Quelques principes simples pour se conformer aux lois de protection des données dans le cadre de ses activités en Afrique
Mise en situation : vous achetez un bien sur un site de vente en ligne. Pour les besoins de la facture et de l’envoi du colis, vous devez entrer vos nom, prénom, numéro de téléphone, adresse postale et adresse e-mail. A la fin de la journée, ce site de vente en ligne transmet l’ensemble des données personnelles collectées, y compris les vôtres, à une plateforme, contre rémunération, laquelle les transmet à son tour à des partenaires. Quelques semaines plus tard, vous êtes excédé : vous recevez jusqu’à cinq appels par jour de prospection téléphonique : des commerciaux tentent par tout moyen de vous vendre mille et une choses dont vous n’avez absolument pas besoin !
La protection des données personnelles : un impératif de notre temps
Voici en quelques mots les abus que tendent à éviter les réglementations de protection des données personnelles, qui, en raison de leur complexité et de l’ampleur des flux de données que nous connaissons, peuvent représenter un véritable casse-tête pour les entreprises.

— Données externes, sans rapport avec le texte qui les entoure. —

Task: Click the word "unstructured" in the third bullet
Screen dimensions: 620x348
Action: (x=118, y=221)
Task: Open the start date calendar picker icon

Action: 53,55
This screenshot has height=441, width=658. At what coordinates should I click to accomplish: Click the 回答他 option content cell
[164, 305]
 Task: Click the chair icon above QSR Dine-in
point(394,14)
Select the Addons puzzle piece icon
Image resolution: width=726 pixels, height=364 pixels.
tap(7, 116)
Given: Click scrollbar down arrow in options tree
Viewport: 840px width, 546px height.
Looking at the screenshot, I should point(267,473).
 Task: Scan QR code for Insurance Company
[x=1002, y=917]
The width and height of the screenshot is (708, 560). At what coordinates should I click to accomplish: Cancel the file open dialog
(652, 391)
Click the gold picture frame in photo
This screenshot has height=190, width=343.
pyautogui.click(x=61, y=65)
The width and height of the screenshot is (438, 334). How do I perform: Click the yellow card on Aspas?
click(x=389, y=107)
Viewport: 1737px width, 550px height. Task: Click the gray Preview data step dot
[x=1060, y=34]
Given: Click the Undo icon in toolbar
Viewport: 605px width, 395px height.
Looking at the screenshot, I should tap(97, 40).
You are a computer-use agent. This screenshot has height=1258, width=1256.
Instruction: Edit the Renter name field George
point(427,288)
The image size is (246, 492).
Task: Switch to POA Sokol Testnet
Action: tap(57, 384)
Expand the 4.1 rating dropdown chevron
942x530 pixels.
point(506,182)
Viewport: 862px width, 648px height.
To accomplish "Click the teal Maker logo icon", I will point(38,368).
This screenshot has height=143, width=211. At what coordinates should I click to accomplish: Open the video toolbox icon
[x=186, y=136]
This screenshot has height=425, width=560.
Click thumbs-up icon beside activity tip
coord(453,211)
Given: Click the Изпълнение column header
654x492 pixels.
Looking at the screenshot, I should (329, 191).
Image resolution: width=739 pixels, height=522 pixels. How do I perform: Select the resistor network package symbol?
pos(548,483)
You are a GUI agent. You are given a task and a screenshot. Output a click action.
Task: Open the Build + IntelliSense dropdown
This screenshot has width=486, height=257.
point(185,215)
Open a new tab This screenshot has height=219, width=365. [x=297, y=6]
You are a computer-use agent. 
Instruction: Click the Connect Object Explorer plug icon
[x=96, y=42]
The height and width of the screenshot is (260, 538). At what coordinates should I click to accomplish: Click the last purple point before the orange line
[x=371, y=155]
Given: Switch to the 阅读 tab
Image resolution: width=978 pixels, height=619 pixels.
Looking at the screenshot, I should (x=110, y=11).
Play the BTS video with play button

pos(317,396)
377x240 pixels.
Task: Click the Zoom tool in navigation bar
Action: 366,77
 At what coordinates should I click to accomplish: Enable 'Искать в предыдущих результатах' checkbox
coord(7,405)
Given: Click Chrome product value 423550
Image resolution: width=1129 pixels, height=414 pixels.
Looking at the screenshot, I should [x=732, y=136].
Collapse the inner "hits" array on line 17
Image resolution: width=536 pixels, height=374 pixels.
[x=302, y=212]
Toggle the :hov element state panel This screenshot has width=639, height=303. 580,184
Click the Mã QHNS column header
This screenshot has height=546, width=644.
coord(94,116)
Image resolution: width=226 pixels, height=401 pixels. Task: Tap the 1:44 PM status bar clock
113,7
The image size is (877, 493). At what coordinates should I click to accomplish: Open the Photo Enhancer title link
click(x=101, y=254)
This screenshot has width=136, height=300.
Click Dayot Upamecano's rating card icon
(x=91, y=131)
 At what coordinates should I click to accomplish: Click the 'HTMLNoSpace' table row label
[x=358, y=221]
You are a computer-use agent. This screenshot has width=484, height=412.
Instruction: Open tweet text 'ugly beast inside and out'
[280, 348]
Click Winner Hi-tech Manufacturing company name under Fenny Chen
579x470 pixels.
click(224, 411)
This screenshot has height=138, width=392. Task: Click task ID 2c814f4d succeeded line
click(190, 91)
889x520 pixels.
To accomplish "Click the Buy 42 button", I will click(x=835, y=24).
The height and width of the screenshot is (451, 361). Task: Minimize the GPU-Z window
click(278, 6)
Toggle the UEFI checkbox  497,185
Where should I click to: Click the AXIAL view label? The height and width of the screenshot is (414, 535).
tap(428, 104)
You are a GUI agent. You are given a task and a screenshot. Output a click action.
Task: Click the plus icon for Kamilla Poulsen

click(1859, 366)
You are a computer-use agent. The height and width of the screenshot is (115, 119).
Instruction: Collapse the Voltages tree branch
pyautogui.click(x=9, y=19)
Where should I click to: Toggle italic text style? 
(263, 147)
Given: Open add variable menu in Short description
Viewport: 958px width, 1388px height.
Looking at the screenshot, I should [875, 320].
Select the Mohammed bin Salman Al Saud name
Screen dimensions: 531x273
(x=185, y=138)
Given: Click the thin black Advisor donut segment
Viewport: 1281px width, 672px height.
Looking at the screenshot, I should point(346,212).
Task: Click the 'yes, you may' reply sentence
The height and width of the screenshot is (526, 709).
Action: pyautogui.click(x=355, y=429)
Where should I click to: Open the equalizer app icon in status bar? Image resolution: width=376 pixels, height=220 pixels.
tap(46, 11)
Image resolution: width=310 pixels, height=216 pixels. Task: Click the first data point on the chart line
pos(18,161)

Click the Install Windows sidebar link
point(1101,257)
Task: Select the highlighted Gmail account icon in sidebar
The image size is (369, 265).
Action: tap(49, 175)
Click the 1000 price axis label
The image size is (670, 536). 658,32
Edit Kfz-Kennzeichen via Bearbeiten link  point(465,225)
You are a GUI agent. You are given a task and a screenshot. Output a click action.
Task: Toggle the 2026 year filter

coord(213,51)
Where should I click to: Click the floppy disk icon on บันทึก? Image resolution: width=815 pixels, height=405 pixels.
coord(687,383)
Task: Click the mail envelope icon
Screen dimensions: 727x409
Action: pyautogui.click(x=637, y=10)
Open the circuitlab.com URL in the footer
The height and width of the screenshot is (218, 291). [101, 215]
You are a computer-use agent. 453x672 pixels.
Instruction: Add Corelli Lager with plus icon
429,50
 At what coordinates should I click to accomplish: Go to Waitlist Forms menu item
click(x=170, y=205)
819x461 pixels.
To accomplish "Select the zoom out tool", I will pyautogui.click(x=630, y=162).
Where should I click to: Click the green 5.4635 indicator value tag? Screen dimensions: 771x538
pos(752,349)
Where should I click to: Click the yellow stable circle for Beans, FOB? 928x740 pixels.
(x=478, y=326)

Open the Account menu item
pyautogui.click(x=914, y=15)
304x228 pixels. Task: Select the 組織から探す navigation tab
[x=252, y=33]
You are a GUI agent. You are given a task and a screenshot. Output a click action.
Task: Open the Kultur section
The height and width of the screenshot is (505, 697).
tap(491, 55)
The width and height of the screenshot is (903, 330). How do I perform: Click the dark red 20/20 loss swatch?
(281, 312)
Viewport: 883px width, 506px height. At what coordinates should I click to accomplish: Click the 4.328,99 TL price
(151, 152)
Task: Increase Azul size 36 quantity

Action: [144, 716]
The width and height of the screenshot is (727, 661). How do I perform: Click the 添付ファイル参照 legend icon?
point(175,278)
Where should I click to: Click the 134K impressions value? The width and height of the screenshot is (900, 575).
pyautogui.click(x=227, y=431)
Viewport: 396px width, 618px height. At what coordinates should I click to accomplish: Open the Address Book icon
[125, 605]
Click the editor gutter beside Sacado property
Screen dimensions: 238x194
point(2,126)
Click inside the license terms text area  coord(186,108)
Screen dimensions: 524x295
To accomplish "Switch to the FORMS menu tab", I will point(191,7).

Ces réglementations existent depuis une quarantaine d’années, mais on remarque, depuis quelques années une tendance au durcissement en raison de l’avènement d’internet et de son utilisation par le grand public, qui facilite la collecte massive de données personnelles. A cet égard, le scandale Facebook-Cambridge Analytica, par lequel une société aurait influencé l’élection présidentielle américaine de 2016 grâce aux données de 87 millions d’utilisateurs Facebook, a eu un retentissement considérable.
Panorama des lois de protection des données en vigueur en Afrique
C’est donc en réaction à de multiples scandales et protestations qu’a été adopté le Règlement européen de protection des données, entré en vigueur en 2018, dont l’acronyme « RGPD » est depuis devenu fameux. En Afrique, il existe également des réglementations de protection des données, qui sont plus ou moins strictes. On peut considérer qu’elles sont strictes lorsqu’il existe une autorité de contrôle des traitements de données, comme c’est par exemple le cas au Mali ou au Ghana. Dans d’autres pays, il existe une réglementation de protection des données sans autorité de contrôle, par exemple en Guinée. Enfin, certains pays n’ont pas de réglementation spécifique : c’est le cas du Cameroun – même si la protection des données personnelles est brièvement visée dans la loi de 2010 relative à la sécurité et à la cybercriminalité – ou encore de la Tanzanie.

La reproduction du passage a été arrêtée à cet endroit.